2. Además de ser centro de
la creación y centro de la reconciliación, Cristo es centro del pueblo de Dios.
Y precisamente hoy está aquí, al centro de nosotros. Ahora está aquí, en la Palabra,
y estará aquí, en el altar, vivo, presente, en medio de nosotros, su pueblo. Nos lo
muestra la primera lectura, en la que se habla del día en que las tribus de Israel
se acercaron a David y ante el Señor lo ungieron rey sobre todo Israel (cf. 2S
5,1-3). En la búsqueda de la figura ideal del rey, estos hombres buscaban a Dios
mismo: un Dios que fuera cercano, que aceptara acompañar al hombre en su camino, que
se hiciese hermano suyo.
Cristo, descendiente del rey David, es precisamente
el «hermano» alrededor del cual se constituye el pueblo, que cuida de su pueblo,
de todos nosotros, a precio de su vida. En Él nosotros somos uno: un solo pueblo;
unidos a él, participamos de un solo camino, un solo destino. Solamente en Él, en
Él como centro, tenemos la identidad como pueblo.
3. Y, por último, Cristo
es el centro de la historia de la humanidad y también el centro de la historia
de todo hombre. A Él podemos referir las alegrías y las esperanzas, las tristezas
y las angustias que entretejen nuestra vida. Cuando Jesús es el centro, incluso los
momentos más oscuros de nuestra existencia se iluminan, y nos da esperanza, como le
sucedió al buen ladrón en el Evangelio de hoy.

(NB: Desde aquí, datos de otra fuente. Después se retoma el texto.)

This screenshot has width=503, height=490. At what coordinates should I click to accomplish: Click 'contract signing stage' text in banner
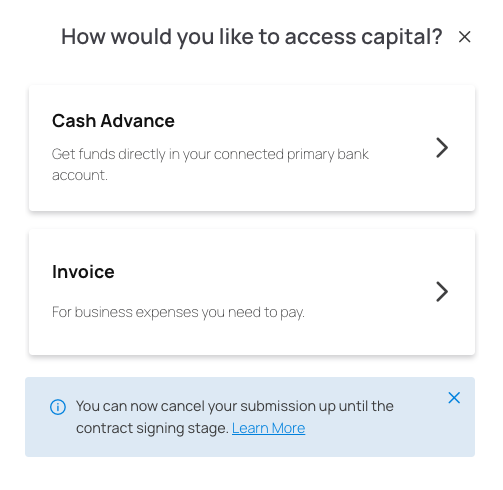[x=152, y=428]
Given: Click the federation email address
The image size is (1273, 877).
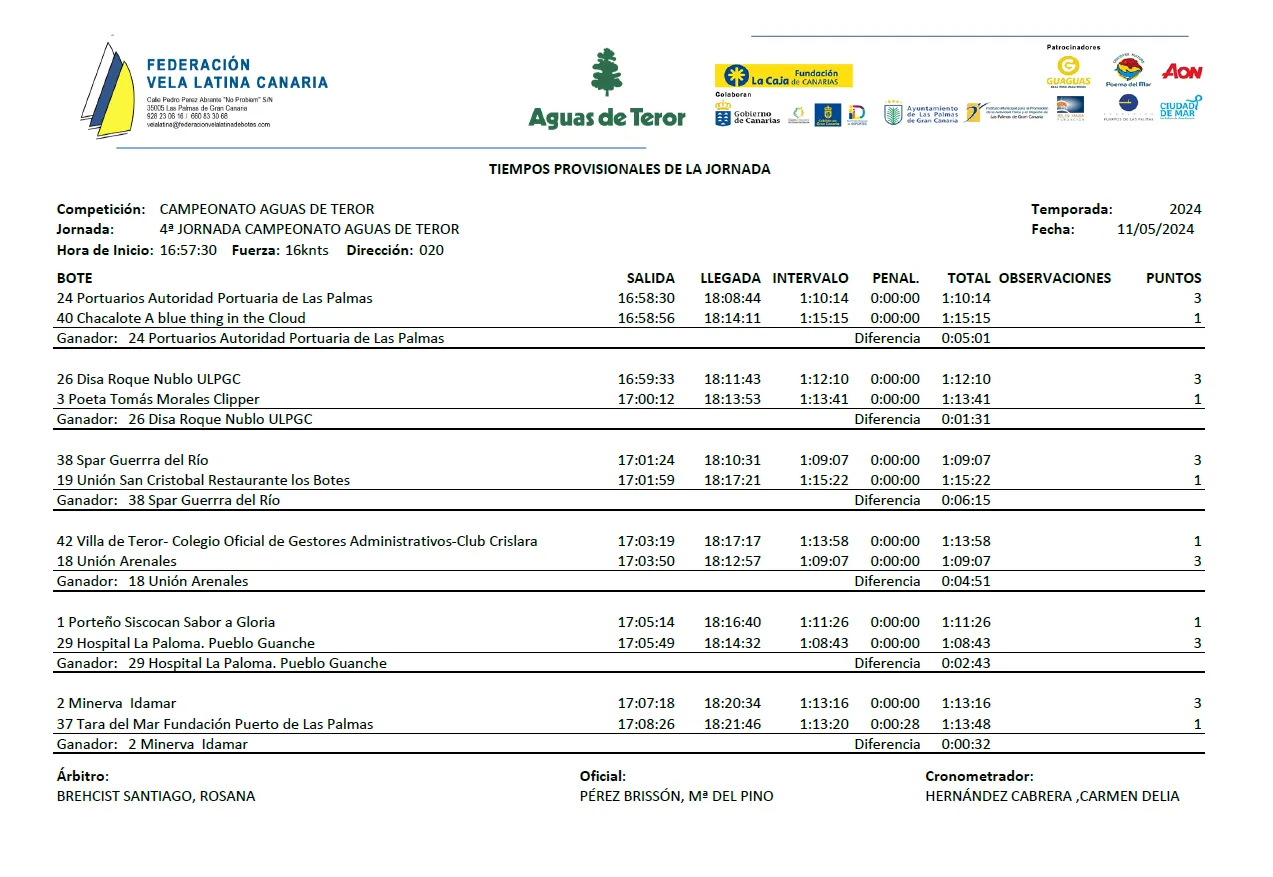Looking at the screenshot, I should tap(208, 125).
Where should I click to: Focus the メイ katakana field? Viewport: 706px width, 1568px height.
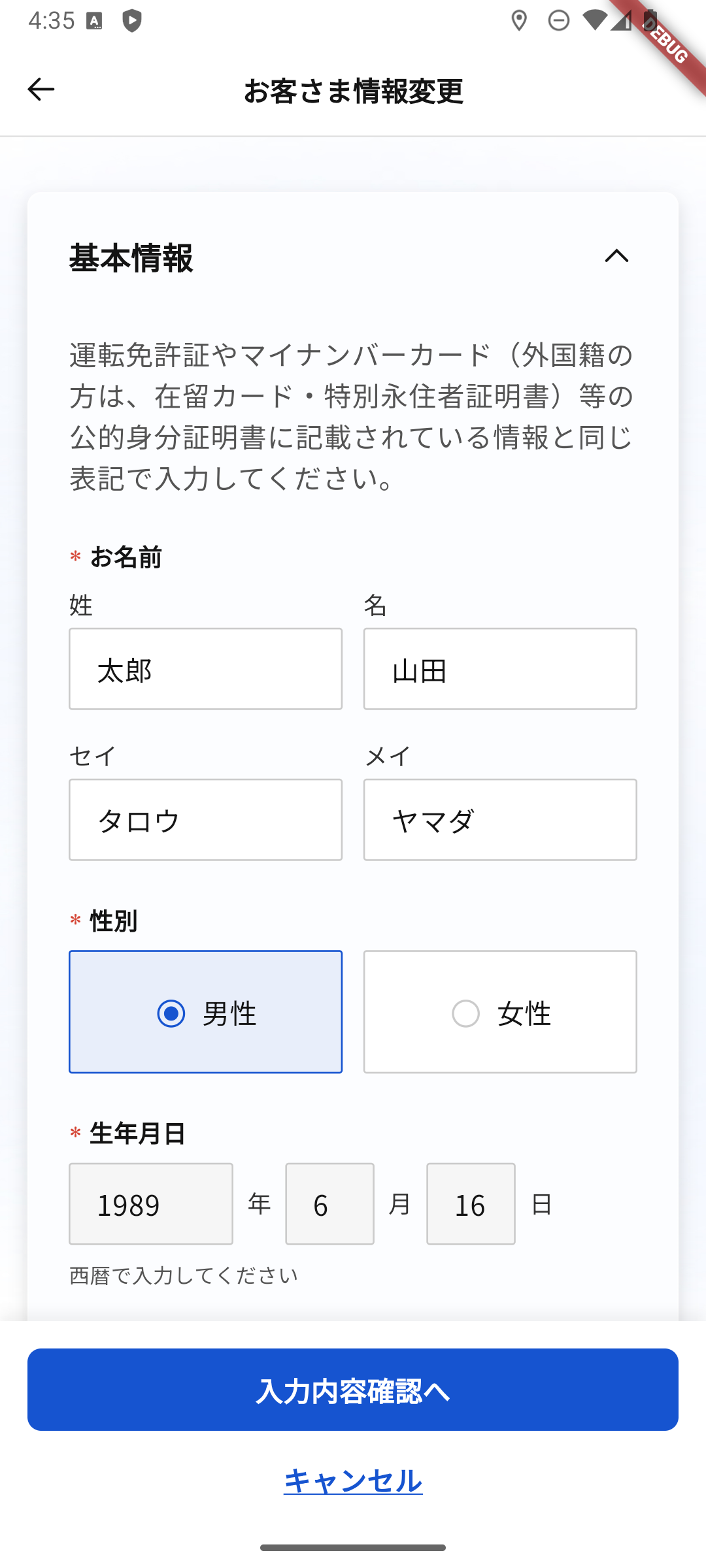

Mientras todos los otros se
dirigen a Jesús con desprecio -«Si tú eres el Cristo, el Mesías Rey, sálvate a tí
mismo bajando de la cruz»- aquel hombre, que se ha equivocado en la vida hasta el
final pero se arrepiente, se agarra a Jesús crucificado implorando: «Acuérdate de
mí cuando llegues a tu Reino» (Lc 23,42). Y Jesús le promete: «Hoy estarás
conmigo en el paraíso» (v. 43): su Reino. Jesús sólo pronuncia la palabra del perdón,
no la de la condena; y cuando el hombre encuentra el valor de pedir este perdón, el
Señor no deja jamás de atender una petición como esa. Hoy todos nosotros podemos pensar
a nuestra historia, a nuestro camino. Cada uno de nosotros tiene su historia; cada
uno de nosotros también tiene sus errores, sus pecados, sus momentos felices y sus
momentos oscuros. Nos hará bien, en esta jornada, pensar a nuestra historia y mirar
a Jesús y desde el corazón repetirle tanta veces, pero con el corazón, en silencio,
cada uno de nosotros: "¡acuérdate de mí, Señor, ahora que estás en tu Reino!". Jesús,
acuérdate de mí, porque yo tengo ganas de ser bueno, tengo ganas de ser buena, pero
no tengo fuerza, no puedo: ¡soy pecador, soy pecador! Pero acuérdate de mí, Jesús:
¡Tú puedes acordarte de mí, porque Tú estás al centro, Tú estás precisamente en tu
Reino! ¡Qué bello! Hagámoslo hoy todos, cada uno en su corazón, tantas veces. "¡Acuérdate
de mí Señor, Tú que estás al centro, Tú que estás en tu Reino!"
La promesa
de Jesús al buen ladrón nos da una gran esperanza: nos dice que la gracia de Dios
es siempre más abundante que la oración que la ha solicitado. El Señor siempre da
más de lo que se le pide, es tan generoso, da siempre más de lo que se le pide: ¡le
pides que se acuerde de tí y te lleva a su Reino! Jesús está precisamente al centro
de nuestros deseos de alegría y de salvación. Vayamos todos juntos por este camino.